Marc Kenyon, DFG Wildlife Branch, (916) 445-3515
Kirsten Macintyre, DFG Communications, (916), 322-8911
Bear hunters taking to the field this season, if successful, will need to have their heads more closely examined. Department of Fish and Game (DFG) biologists and wardens will require a tooth to be pulled from the skull of each bear taken during the 2011 black bear hunting season that will begin as early as August 13 in the A Zone.
This is a change from last year, when DFG only required that a tooth be pulled from every other bear harvested during the season. The change stems from a request by the California Fish and Game Commission, which wants to take a closer look at the management of black bear hunting in California. “We currently manage black bear hunting at a statewide level, but we want to be doubly sure that we’re not negatively impacting local bear populations,” said Marc Kenyon, DFG’s Bear Program Coordinator.
The Commission is the deciding body for fishing and hunting regulations. In 2010, a proposal to modify the number of bears legally taken during the hunting season was closely scrutinized by Commission members as well as the public. During the regulation setting process, Commission members and the public voiced a desire to look at regional bear hunt management.
Since 2005, a tooth has been pulled from half of the bears legally taken during each hunting season. Current hunting regulations state that the skull of any bear taken during the hunting season becomes the property of DFG. Those portions not needed for scientific purposes are returned to the hunter.
The teeth provide key insight into the bear population. A premolar is pulled from the bear’s mandible and processed at a Montana laboratory specializing in aging animals. The teeth are cut in half, stained and examined under a microscope. Lab technicians can then count the rings, called cementum annuli, which are deposited annually like tree rings. The number of rings indicate the age of the bear. Reproductive events can also be detected in female teeth.

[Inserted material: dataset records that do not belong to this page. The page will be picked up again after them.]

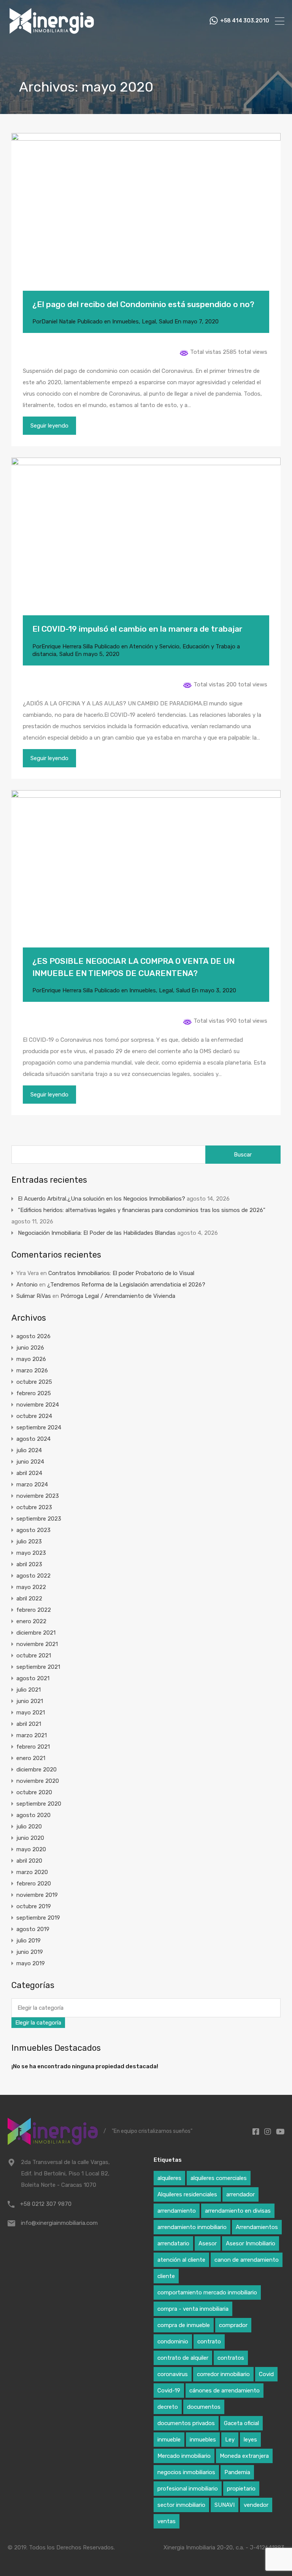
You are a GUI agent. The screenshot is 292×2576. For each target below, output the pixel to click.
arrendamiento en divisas (238, 2210)
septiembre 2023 (38, 1518)
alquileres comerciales (218, 2178)
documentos (204, 2406)
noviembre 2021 (37, 1644)
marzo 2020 (32, 1872)
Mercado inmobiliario (184, 2455)
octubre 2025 (34, 1381)
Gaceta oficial (241, 2423)
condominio (172, 2341)
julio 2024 (29, 1450)
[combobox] (38, 2022)
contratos (230, 2357)
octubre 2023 (34, 1507)
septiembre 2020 (38, 1803)
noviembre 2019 (37, 1895)
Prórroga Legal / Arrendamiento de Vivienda (117, 1296)
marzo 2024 (32, 1484)
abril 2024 (29, 1473)
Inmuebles (125, 321)
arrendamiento (176, 2210)
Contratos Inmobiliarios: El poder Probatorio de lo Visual (121, 1273)
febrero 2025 (33, 1393)
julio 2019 (28, 1940)
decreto (167, 2406)
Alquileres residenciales (187, 2194)
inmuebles (203, 2439)
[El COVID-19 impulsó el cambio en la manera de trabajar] (146, 548)
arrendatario (173, 2243)
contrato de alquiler (182, 2357)
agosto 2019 (32, 1929)
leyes (250, 2439)
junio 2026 (30, 1347)
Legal (149, 321)
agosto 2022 (33, 1575)
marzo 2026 (32, 1370)
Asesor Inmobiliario (250, 2243)
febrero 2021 (33, 1746)
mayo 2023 (31, 1552)
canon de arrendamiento (246, 2259)
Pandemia (237, 2472)
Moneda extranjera (244, 2455)
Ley (230, 2439)
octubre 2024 (34, 1416)
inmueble (169, 2439)
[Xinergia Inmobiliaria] (52, 32)
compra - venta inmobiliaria (193, 2308)
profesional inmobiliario (187, 2488)
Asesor (207, 2243)
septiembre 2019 (38, 1917)
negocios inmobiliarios (186, 2472)
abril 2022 (29, 1598)
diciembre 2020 (36, 1769)
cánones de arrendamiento (224, 2390)
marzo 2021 (31, 1735)
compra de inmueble (183, 2325)
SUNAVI (224, 2505)
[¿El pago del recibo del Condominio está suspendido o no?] (146, 223)
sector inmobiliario (181, 2505)
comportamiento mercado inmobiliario (207, 2292)
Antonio (27, 1284)
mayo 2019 (30, 1963)
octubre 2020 (34, 1792)
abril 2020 (29, 1860)
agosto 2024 (33, 1438)
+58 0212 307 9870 (45, 2204)
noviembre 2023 (37, 1495)
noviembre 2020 (37, 1781)
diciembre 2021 (36, 1632)
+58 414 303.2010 (244, 21)
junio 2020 (30, 1838)
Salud (166, 321)
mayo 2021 (30, 1712)
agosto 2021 (32, 1678)
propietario (241, 2488)
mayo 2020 (31, 1849)
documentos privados (186, 2423)
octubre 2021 (33, 1655)
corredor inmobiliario (223, 2374)
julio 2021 (28, 1689)
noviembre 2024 (37, 1404)
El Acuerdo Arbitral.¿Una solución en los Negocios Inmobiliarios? (101, 1198)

DFG biologists use this information to monitor the bear population. The age and gender data can be combined to produce a conservative population estimate and establish other parameters. This information is then used to inform the Commission when deciding new hunting regulations.
More tooth data will ultimately allow DFG to monitor bear populations at the local level with better precision.
California’s black bear population is estimated to be higher than 30,000. Current hunting regulations allow up to 1,700 bears to be taken during the hunting season. More information about black bear management in California can be found at www.dfg.ca.gov/wildlife/hunting/bear/index.html.